In this webinar we will explore the key materials challenges for improving battery performance and demonstrate how atomistic simulation and machine learning (ML) enable swift evaluation and screening of vast design spaces, accelerating the introduction of innovative technology to market.
We will introduce the latest technological innovations in Schrödinger’s digital chemistry platform for battery materials design. In particular, the webinar will focus on examples to demonstrate the application of automated solutions for accurate prediction of thermodynamic stability and voltage profile of cathode, ion diffusion pathways and kinetics in electrode materials, transport properties of liquid electrolytes and modeling the nucleation and growth of solid electrolyte interphase (SEI) layers using Schrödinger’s SEI simulator module.

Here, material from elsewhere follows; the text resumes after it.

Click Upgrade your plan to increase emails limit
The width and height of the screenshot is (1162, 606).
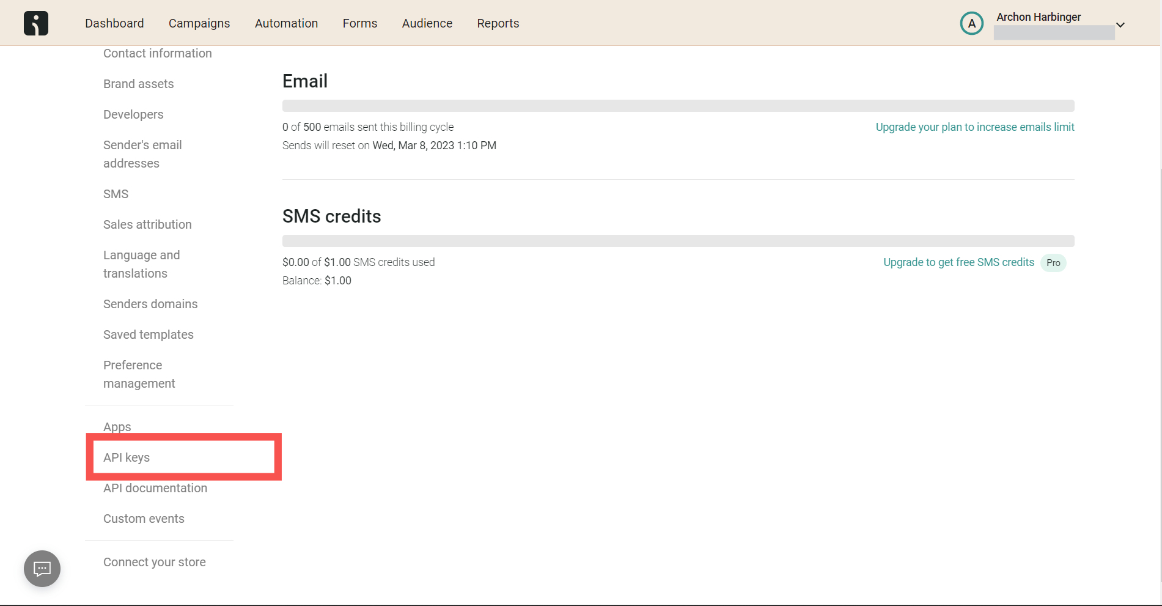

We will also introduce an automated generalized framework for the development of customized machine learning force fields for complex materials such as liquid electrolytes, inorganic cathode coatings and solid polymer electrolytes, paving the way for efficient design of novel materials for next generation batteries.
Key Learning Objectives:
- Gain insight into how a digital chemistry approach reduces development cycle time for new battery materials
- Learn how Schrödinger’s automated high throughput simulation workflows and ML models enable rapid screening of battery materials candidates
- Learn how to leverage automated solutions for accurate prediction of key battery properties: thermodynamic stability and voltage profile of electrodes, ion diffusion pathways and kinetics in electrodes, transport properties of liquid electrolytes, and the nucleation and growth of solid electrolyte interphase (SEI) layers
- Hear applications of advanced machine learning force fields for accurate modeling of electrolyte materials, cathode coatings and interfaces

Garvit Agarwal, Ph.D.
Scientific Lead, Energy Storage Materials Science Group, Schrödinger
Garvit Agarwal is Senior Scientist and Scientific Lead for Energy Storage at Schrödinger, working to extend and apply molecular modeling tools for the accelerated discovery of next-generation clean energy technologies. Garvit obtained his Ph.D. in Materials Science and Engineering from the University of Connecticut. He worked as a post-doctoral researcher in the Materials Science Division at Argonne National Laboratory prior to joining the Materials Science team at Schrödinger.